Quand la biologie rencontre la robotique, les échanges peuvent être fructueux. Une équipe de biologistes du Laboratoire d’Ingéniérie des Systèmes Biologiques et Procédés (1) dirigée par Magali Remaud-Siméon, a adapté, pour ses recherches, un logiciel de robotique élaboré au LAAS (2) destiné à planifier les trajectoires des robots. L’idée est simple : considérer les molécules comme des robots.
L’objectif est de comprendre comment on peut éliminer, grâce à des enzymes, les énantiomères qui apparaissent inévitablement pendant la fabrication de la plupart des médicaments. Les énantiomères sont deux types de molécules, composées par les mêmes atomes, mais non superposables (l’une est l’image de l’autre dans un miroir). L’une des deux constitue le médicament voulu. L’autre, inactive sur le plan thérapeutique, peut en plus se révéler nocive. Le scandale de la thalidomide (3), en 1960, en a été une triste illustration. Depuis, il est essentiel aux laboratoires de pouvoir tirer le bon grain de l’ivraie.
Des calculs puissants et rapides
Comment faire ? Lors de la fabrication des molécules thérapeutiques, il existe une voie principale, dite « chimique », et une autre, biologique, qui utilise des enzymes ayant la capacité à sélectionner les énantiomères.
Grâce au logiciel élaboré du LAAS, la connaissance de ce dernier mécanisme vient de marquer une étape importante : la représentation des trajectoires possibles par lesquelles l’énantiomère pénètre à l’intérieur de l’enzyme est faite rapidement et avec précision. Un phénomène qui était jusque là difficile à appréhender avec les méthodes classiques de modélisation, qui de surcroit génèrent des calculs informatiques très lourds.
Des procédés moins polluants
Les biologistes vont alors modifier les enzymes afin d’optimiser leur capacité à sélectionner les énantiomères indésirables.
« L’un des objectifs est le développement, à façon, des enzymes permettant d’épurer la composition des médicaments. Une voie qui sera beaucoup plus écologique et économique pour les laboratoires », imaginent Isabelle André (CNRS) et Sophie Barbe (INRA) associées au projet (4).

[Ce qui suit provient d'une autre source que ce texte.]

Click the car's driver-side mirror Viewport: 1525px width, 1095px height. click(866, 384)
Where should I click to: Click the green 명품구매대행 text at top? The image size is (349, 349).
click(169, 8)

En effet, se débarrasser des énantiomères par voie chimique implique d’utiliser des réactifs toxiques. Et si on ne peut pas les éliminer complètement, il faut prouver par des tests cliniques coûteux qu’ils ne sont pas nocifs. « Dans le futur, les voies enzymatiques et chimiques seront complémentaires », conclut Magali Remaud-Siméon.
Frédéric Dessort, pour Kwantik !
(1) Situé à l’INSA de Toulouse, le Laboratoire d’Ingéniérie des Systèmes Biologiques et Procédés est une Unité Mixte de Recherches sous tutelle de l’INSA, de l’INRA et du CNRS. Il compte un total de 217 collaborateurs
(2) Un logiciel conçu dans le cadre du projet « Algorithmique du Mouvement et des interactions Macromoléculaires », financé par l’Institut des Technologies Avancées du Vivant. Il associe le LAAS au CNRS, à l’UPS, l’INSA, l’INRA, et l’INSERM
(3) Le mauvais énantiomère de ce médicament, destiné aux femmes enceintes pour lutter contre les nausées, avait causé la malformation de nombreux fœtus.
(4) L’ensemble de ces résultats a fait la une de l’édition du 23 novembre de la revue scientifique européenne « Chembiochem ».